Key Takeaways
- A traditional IRA allows individuals to defer taxes on earnings until funds are withdrawn, making it a significant retirement savings tool.
- Contributions to a traditional IRA may be tax-deductible, providing immediate tax benefits to eligible taxpayers.
- Unlike a 401(k), a traditional IRA is individually managed and not sponsored by an employer.
- Traditional IRAs can hold a variety of investments including stocks, bonds, and real estate, offering diverse investment options.
- For those without access to a 401(k), a traditional IRA serves as a valuable alternative for retirement savings.
A Traditional IRA (Individual Retirement Account) is a versatile retirement savings tool that provides tax advantages, allowing contributions to grow tax-deferred until retirement. Contributions to a Traditional IRA can be deducted from your taxable income, reducing your current tax liability. With a Traditional IRA, you can invest in a variety of assets, including stocks, bonds, and real estate, to build a diversified retirement portfolio. For those without access to employer-sponsored plans like a 401(k), a Traditional IRA serves as an essential retirement savings option.
Investment Limits in Traditional IRAs
A traditional IRA is a type of investment vehicle that earns money tax-free until funds are withdrawn and is not an actual investment. For example, the custodian—the financial company that offers and oversees the traditional IRA—will also offer a choice of investments varying in return and risk, such as Treasury bills, money market funds, mutual funds, stocks, and bonds.
You can’t invest in just anything, however. Certain types of investments are prohibited from being in IRAs, such as life insurance, antiques, or collectibles.
Importance of Updating Your Beneficiary Form
The beneficiary form tells the custodian what to do with the funds should the account holder die. Without the form, loved ones run the risk of not receiving the money quickly or in full. This form also needs to be kept updated, especially if the account holder goes through a divorce or other major life changes.
Understanding Mandatory Withdrawals
Not all retirees need to rely on an IRA for living expenses. But regardless of the income you might have after you retire, the IRS imposes required minimum distributions (RMDs). So, you’ll need to begin withdrawing money from your traditional IRA generally by April 1 of the year following the year in which you turn age 73.
Failing to do so results in hefty tax penalties—25% for every dollar not withdrawn. This is one area where Roth IRAs are a better alternative—they have no RMDs until the account holder dies.
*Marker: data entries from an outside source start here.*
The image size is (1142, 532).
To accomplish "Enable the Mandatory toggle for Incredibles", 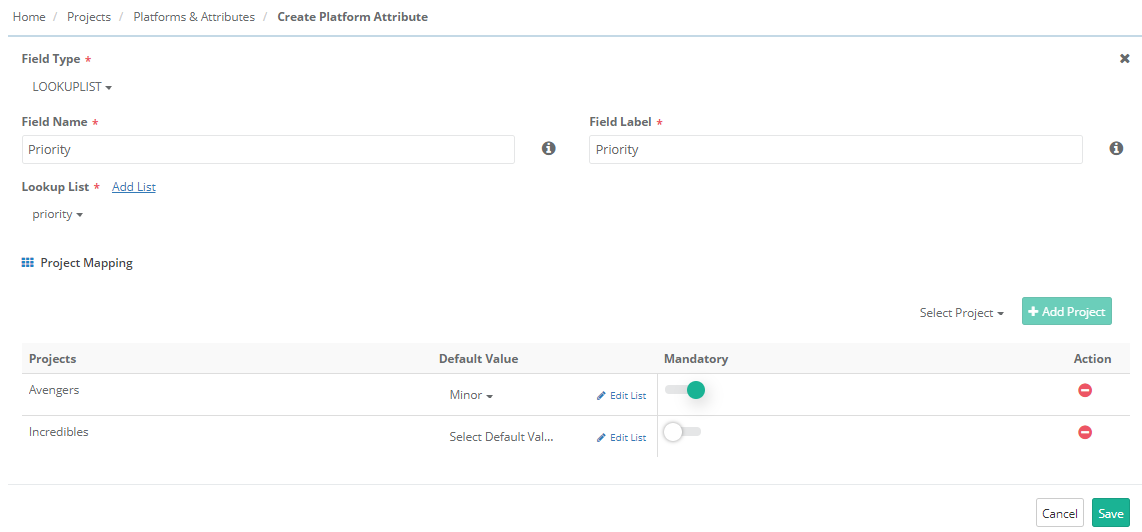I will point(682,432).
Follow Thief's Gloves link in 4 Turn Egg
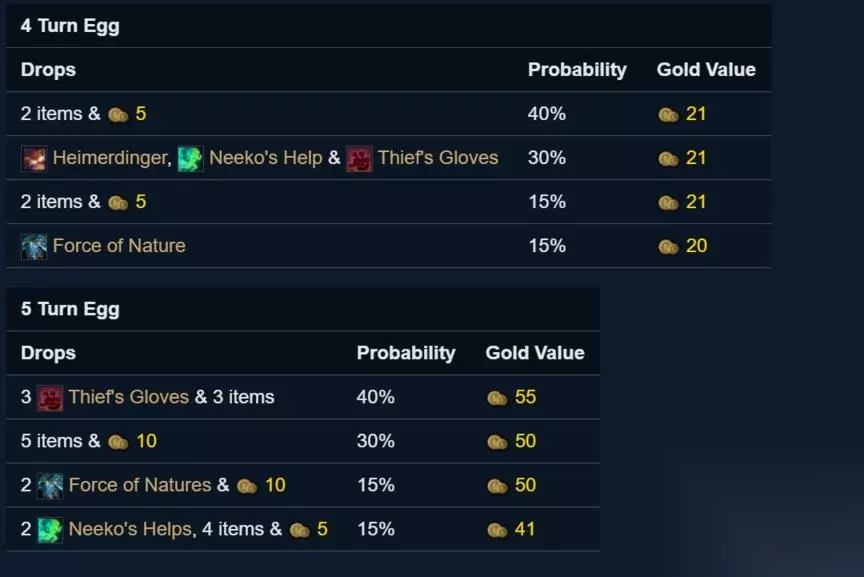 tap(437, 158)
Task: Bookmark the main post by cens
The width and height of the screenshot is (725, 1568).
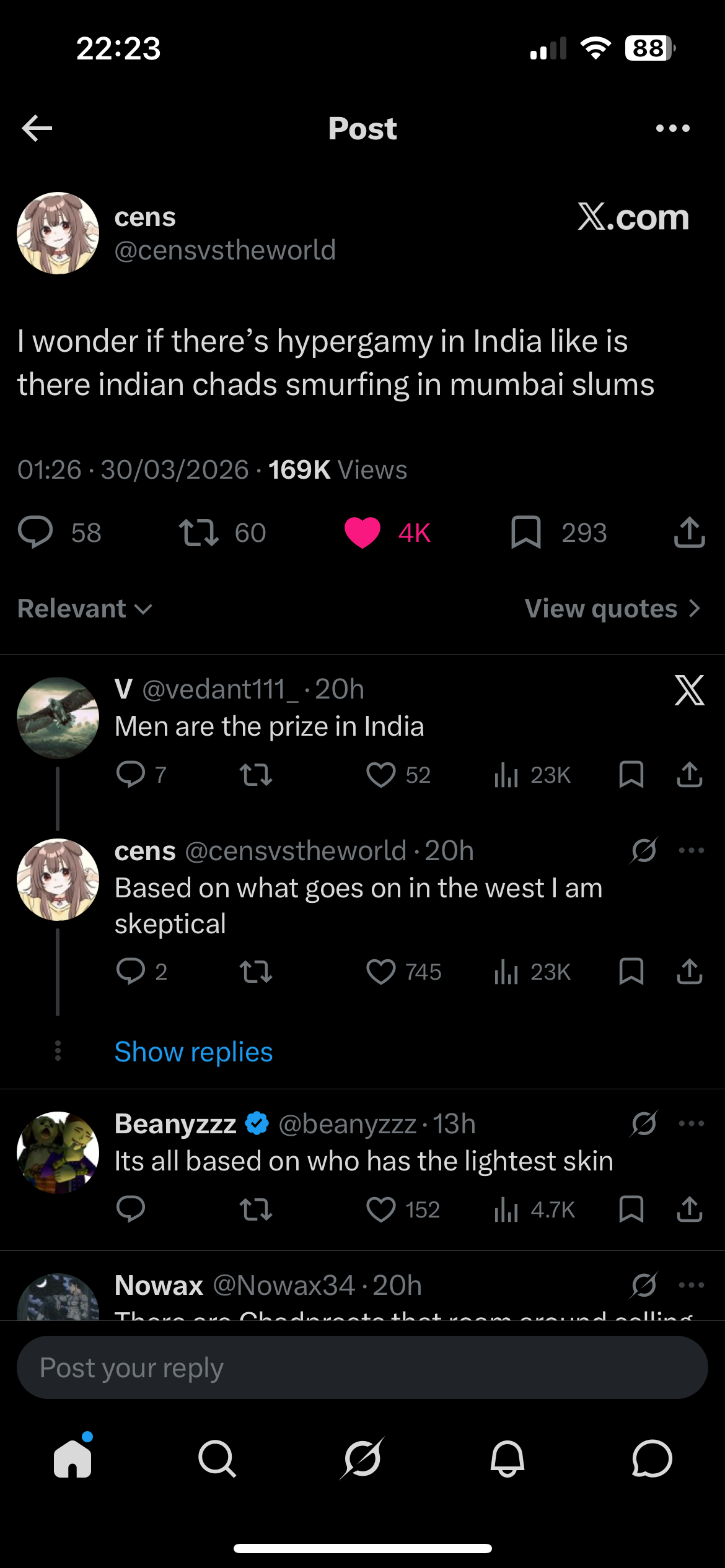Action: pos(526,533)
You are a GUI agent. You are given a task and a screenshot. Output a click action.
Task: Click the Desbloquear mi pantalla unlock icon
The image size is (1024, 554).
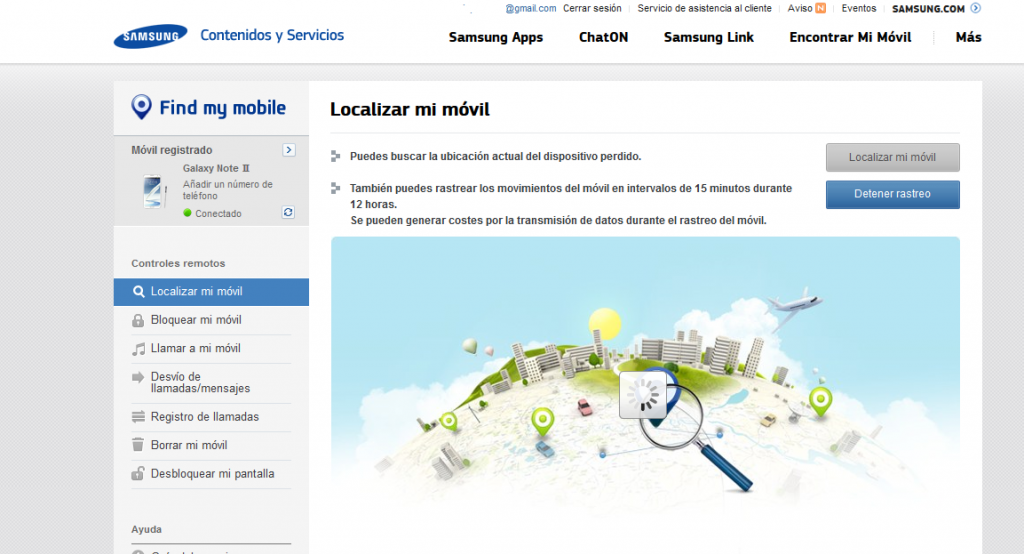pos(138,473)
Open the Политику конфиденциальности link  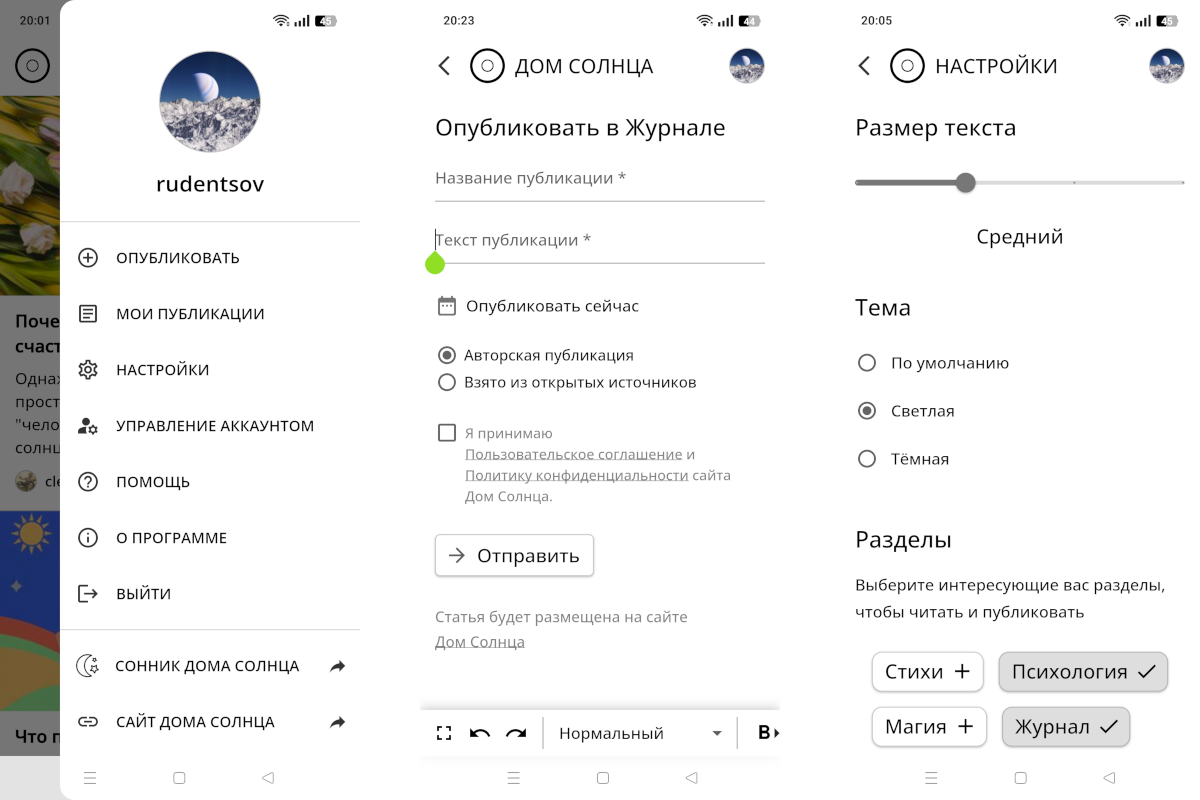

Restrictions on Borrowing from Traditional IRAs
Some retirement plans allow short-term loans, but the traditional IRA isn’t one of them. If any money is borrowed from an IRA, then the entire IRA is disqualified. According to the IRS:
“If the owner of an IRA borrows from the IRA, the IRA is no longer an IRA, and the value of the entire IRA is included in the owner’s income.”
Once the IRA is disqualified, the entire value of the IRA becomes income. If, on the other hand, the IRA is pledged as collateral (no amount borrowed), then the amount pledged is treated as distributed.
Including Real Estate in Traditional IRA Holdings
An IRA doesn’t have to hold only equities, bonds, and other Wall Street-type investments. The account can hold real estate, too. The catch is that the real estate has to be a business property; the account holder can’t purchase a second home or pay off a current home. A house can be bought and flipped as an investment property.
The IRS has strict rules regarding real estate in an IRA. Because of the higher dollar value and the less liquid nature of real estate, this option is only for the more sophisticated investor and requires having a self-directed IRA (SDIRA), a type that allows you to have a wider range of investments. Talk to the appropriate experts before considering adding real estate or opening an SDIRA.
Is a Traditional IRA Better than a 401(k)?
A 401(k) allows you to contribute much more to your retirement than a traditional IRA. But, not everyone has access to a 401(k), so an IRA is a good alternative.
Is a Traditional IRA the Same as a 401(k)?
A traditional IRA follows different rules, and it is an account for an individual. A 401(k) is sponsored by an employer and allows the employer and employee to contribute to retirement.
What Is the Benefit of Traditional IRAs?
If you don’t have access to an employer-sponsored 401(k), an IRA is the next best retirement savings instrument. You make tax-deferred contributions, and they earn compounding returns. Many retirees will be in lower tax brackets than when working full time, so it can also act as a tax shelter.
The Bottom Line
Traditional IRAs offer a great chance to save for retirement, but several details and restrictions aren’t generally known, such as accessibility of funds and what is and isn’t a proper investment within the account.